The (not to scale) sum of the longitudinal stress distributions (according to the superposition principle) of the ℋ and ℳ associated stresses presented in Figure 5 required for the equilibrium of the anterior segment when subjected to (a) T0; (b) T1; (c) T2; (d) T3; (e) T4. For illustrative purposes, the left side of 7(b) is the actual sum of the longitudinal stress arrows in Figure 5(b), obtained by placing the stress arrows head-to-tail. Besides the lever (d), tot/cob is present only in (c)-left and (e)-right. (This figure applies only to the intact mandible.)

3.2. Plated Mandible

In a plated mandible, the load system that is equivalent to v, ℋ and ℳ is supplied by the loads on the plates and by the contacts between bone fragments. But even a simplified plated assembly (Figure 6) is far too intricate to solve with the methods of basic static equilibrium. Equations (1)–(4) clearly indicate the complex relationships between what is known/given and what is unknown.

4. Discussion

Three-dimensional (3D) numerical [26, 27] and experimental [28] models often lead to questions about the prevailing lever-based (tot/cob) stress distribution dogma. However, those previous criticisms involve the location of occlusal forces; the focus of this paper is on the direction of those forces. Specifically, the lever-based two-dimensional (2D) model, Figure 1, consists of one force component direction (vertical) and one moment component direction (perpendicular to the page by the right-hand rule). The model in Figure 2, the basis for the presented analysis, adds the horizontal force component. This is the most general 2D model that is possible, and it is used to demonstrate serious deficiencies in the lever method without having to resort to the complexities of a 3D approach.

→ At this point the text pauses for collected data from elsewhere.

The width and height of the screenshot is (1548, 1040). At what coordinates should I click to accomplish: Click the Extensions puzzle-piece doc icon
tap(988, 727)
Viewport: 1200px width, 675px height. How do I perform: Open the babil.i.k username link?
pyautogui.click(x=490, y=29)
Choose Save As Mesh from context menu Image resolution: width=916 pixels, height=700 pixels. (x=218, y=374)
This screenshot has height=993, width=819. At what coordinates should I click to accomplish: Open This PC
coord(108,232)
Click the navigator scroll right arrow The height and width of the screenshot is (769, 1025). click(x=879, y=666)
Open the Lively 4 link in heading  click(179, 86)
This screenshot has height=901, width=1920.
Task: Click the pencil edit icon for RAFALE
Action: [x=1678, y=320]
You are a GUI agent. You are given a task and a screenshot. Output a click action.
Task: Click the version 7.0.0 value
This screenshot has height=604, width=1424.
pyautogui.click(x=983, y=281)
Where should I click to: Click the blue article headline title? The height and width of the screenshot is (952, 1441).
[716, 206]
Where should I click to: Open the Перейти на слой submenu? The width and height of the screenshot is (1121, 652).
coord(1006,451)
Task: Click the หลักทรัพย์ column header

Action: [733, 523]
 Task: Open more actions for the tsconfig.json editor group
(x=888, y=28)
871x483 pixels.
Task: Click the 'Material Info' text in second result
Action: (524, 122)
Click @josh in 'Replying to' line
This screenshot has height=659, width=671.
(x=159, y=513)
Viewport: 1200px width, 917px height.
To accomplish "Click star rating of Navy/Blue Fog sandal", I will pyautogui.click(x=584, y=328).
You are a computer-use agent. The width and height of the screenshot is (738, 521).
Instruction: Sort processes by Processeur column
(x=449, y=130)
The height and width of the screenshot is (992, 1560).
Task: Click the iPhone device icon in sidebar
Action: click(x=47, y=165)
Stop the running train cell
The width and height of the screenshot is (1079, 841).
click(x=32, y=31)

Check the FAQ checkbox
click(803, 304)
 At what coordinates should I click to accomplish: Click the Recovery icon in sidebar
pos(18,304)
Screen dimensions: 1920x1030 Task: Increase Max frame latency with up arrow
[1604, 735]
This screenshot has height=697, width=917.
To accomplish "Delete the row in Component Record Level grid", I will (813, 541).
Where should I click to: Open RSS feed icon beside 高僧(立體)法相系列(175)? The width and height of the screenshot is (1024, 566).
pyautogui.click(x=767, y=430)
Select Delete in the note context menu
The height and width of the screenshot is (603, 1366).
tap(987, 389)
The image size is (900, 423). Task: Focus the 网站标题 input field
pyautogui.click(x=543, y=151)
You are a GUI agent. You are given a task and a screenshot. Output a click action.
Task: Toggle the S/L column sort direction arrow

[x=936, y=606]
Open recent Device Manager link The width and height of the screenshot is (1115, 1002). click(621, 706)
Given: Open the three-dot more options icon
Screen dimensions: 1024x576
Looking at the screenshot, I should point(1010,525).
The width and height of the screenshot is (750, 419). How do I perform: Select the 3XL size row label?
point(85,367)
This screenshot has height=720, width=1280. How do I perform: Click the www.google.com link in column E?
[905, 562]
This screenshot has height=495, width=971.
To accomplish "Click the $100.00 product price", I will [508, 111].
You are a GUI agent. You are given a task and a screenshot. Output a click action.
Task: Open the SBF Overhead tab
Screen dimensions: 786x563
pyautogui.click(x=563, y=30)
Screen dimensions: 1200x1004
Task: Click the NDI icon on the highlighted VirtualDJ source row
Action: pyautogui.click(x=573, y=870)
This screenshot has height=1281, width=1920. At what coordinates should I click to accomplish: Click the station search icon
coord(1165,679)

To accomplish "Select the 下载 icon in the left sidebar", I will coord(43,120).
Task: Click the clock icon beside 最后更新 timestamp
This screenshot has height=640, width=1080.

For convenience, and/or perhaps because of the lever model legacy, studies have generally been limited to occlusal forces in one (usually vertical, T3) direction. (In some experimental setups, the occlusal plane is slightly canted, so with a vertical force, the effect is similar to T4.) But there is no reason to believe that a bolus of food would necessarily elicit a vertical, or any particular, occlusal force direction. If, instead, crown-crown contact is assumed, then the vertical force assumption restricts analyses solely to frictionless flat-plane or edge-to-edge occlusions. This study is framed in the context of crown-crown contacts, so the specified contact angle (i.e., cusp incline angulation or incisal guidance) generally defines a nonvertical orientation of the occlusal force. Some readers may prefer to attribute nonvertical occlusal forces to the interactions of muscle activity with the presence of a bolus of food. In either case, there is no compelling justification for the vertical occlusal force simplification, and as demonstrated, occlusal force direction is a critical determinant of the mechanical environment, v, ℋ, and ℳ, within a mandible.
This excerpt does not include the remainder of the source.